= DIRECTION 1 =
In the excerpt below, rewrite the paragraph that begins "The upcoming G20 leaders' summit" as a bulleted list of the circumstances surrounding the summit.

This week, Australia's chosen submarine contractor DCNS brought legal action against an individual in France over the leaking of documents outlining specifications for the Scorpene-class submarine, which India operates. The company also took legal action against the publisher of The Australian to stop the publication of the documents (in redacted form), which succeeded.

Former chief of navy David Shackleton outlined why exactly submariners value information security so highly:

Not knowing a secret has been stolen is potentially a war- or combat-losing situation for those who must rely on the secret being kept. This is the world that submariners live in. If you want to meet truly paranoid people when it comes to keeping secrets, spend some time with submariners…

The $50 billion reported cost of Australia's future submarine program can be considered as the down payment, but the lives of our submariners are priceless, as is the value of our freedom. Our submarine secrets had better be kept safe.

The 2016 G20 leaders' summit will take place on Sunday and Monday in Hangzhou, China. Tristram Sainsbury and Hannah Wurf previewed what will be at stake this year: 

The upcoming G20 leaders' summit will take place in the context of Brexit, contentious US presidential elections, rising anti-globalisation and protectionist sentiments, Turkey's attempted coup, worldwide terror attacks, a potential Italian banking crisis, a rocky Chinese economic transition, and ongoing commodity price uncertainty.

= DIRECTION 2 =
Can you put the entries into a numbered list, starting at the line that contains "The image size" and ending at the end of the entries? Skip blank lines and leave the pictures out.

= EXERCISE INPUTS =
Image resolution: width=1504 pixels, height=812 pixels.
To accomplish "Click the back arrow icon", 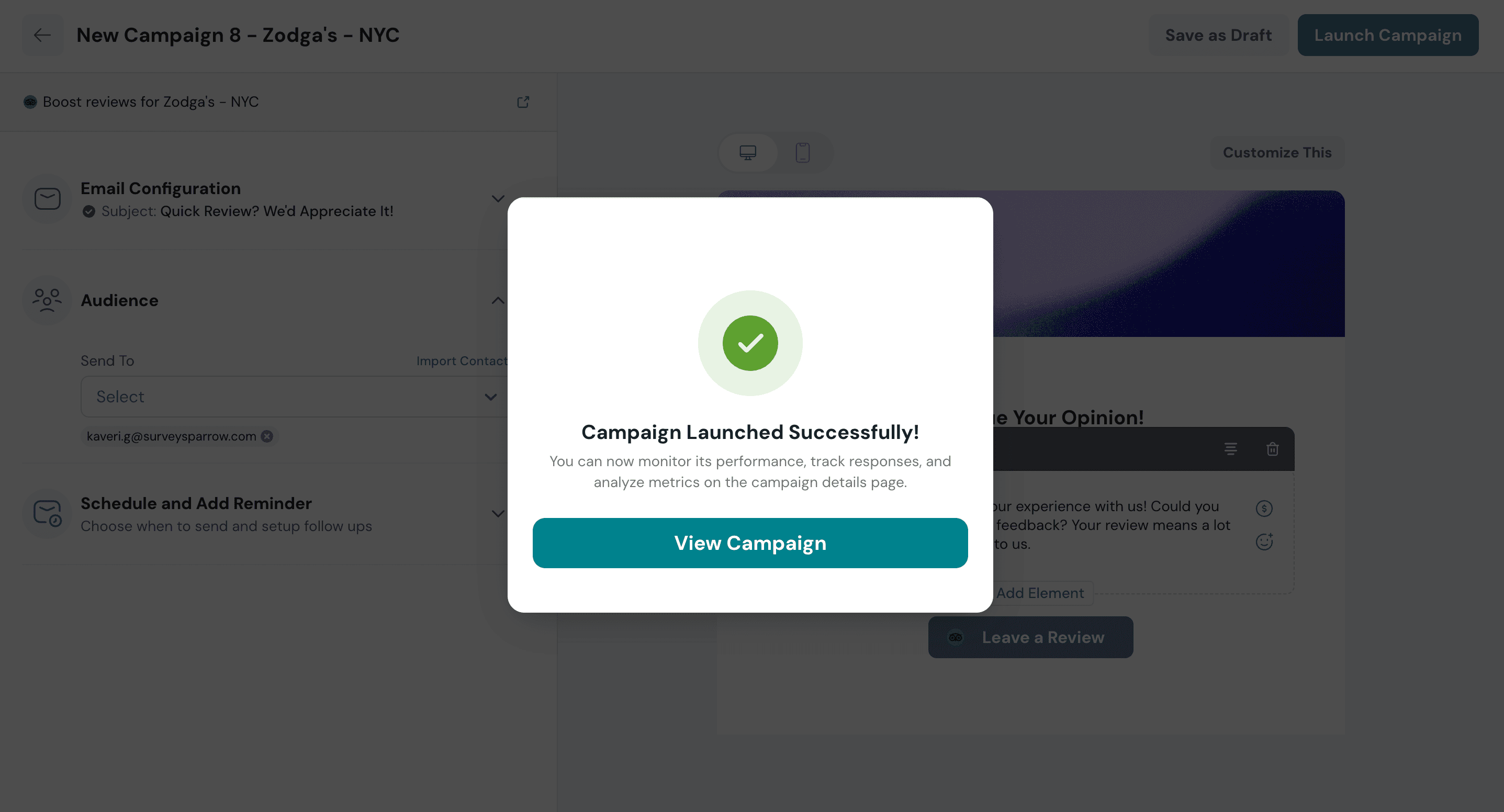I will 42,35.
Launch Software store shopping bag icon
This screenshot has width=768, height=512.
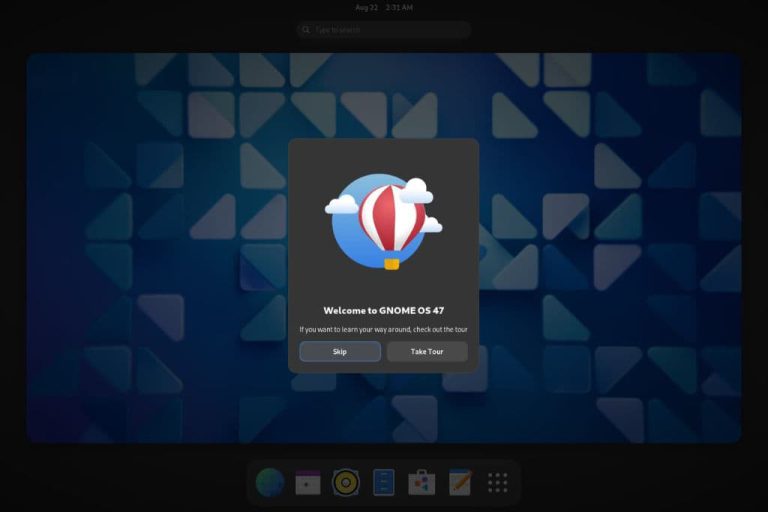422,483
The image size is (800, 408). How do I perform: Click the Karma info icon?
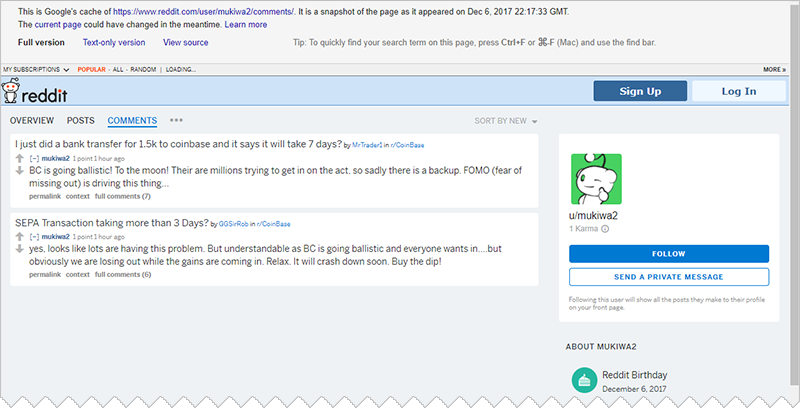point(605,229)
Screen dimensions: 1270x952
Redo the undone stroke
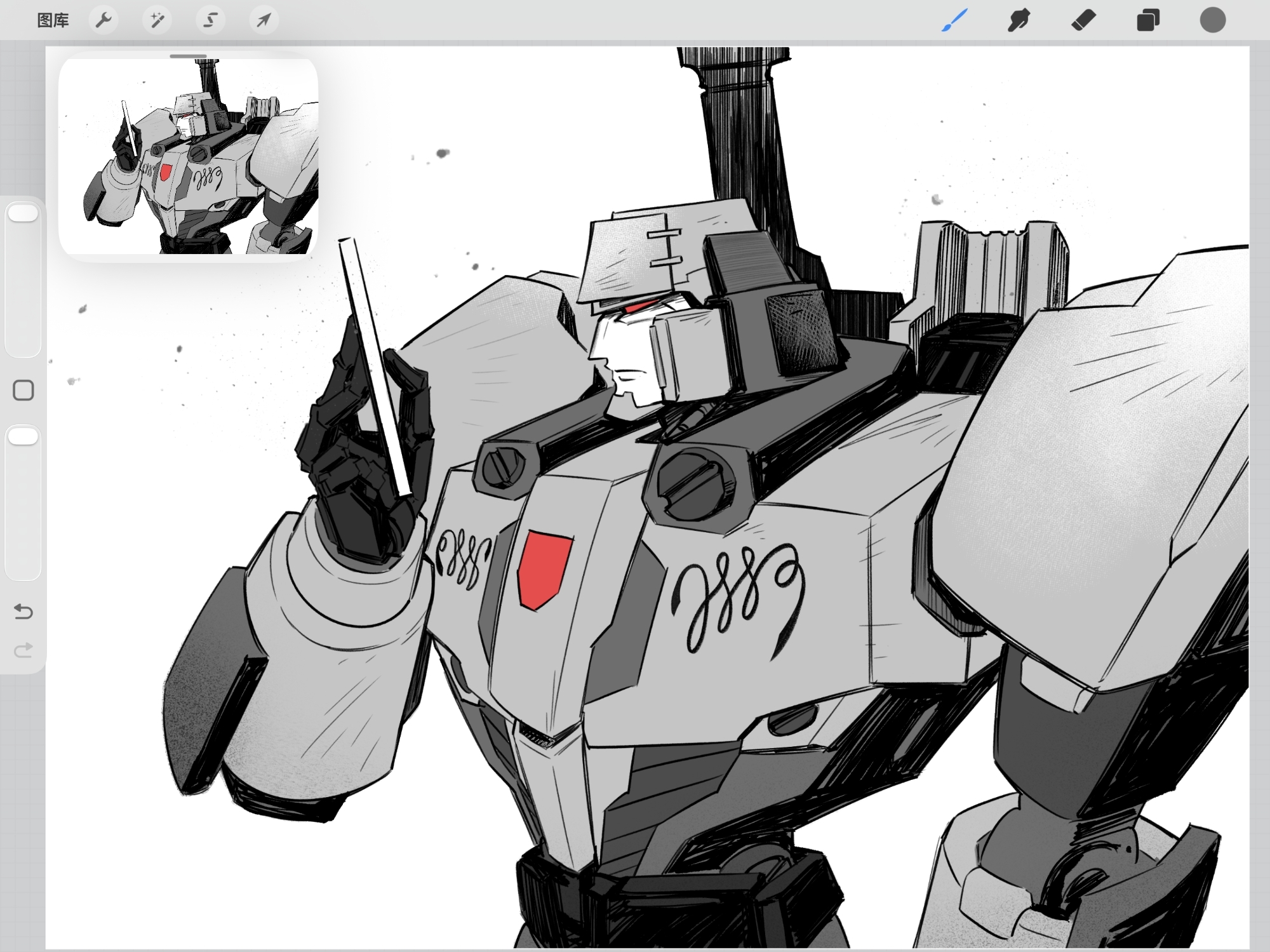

= WORKED ANSWER 1 =
The upcoming G20 leaders' summit will take place amid:
- Brexit
- contentious US presidential elections
- rising anti-globalisation and protectionist sentiments
- Turkey's attempted coup
- worldwide terror attacks
- a potential Italian banking crisis
- a rocky Chinese economic transition
- ongoing commodity price uncertainty

= WORKED ANSWER 2 =
1. The image size is (800, 408). How do I perform: Click the Karma info icon?
2. point(605,229)
3. Screen dimensions: 1270x952
4. Redo the undone stroke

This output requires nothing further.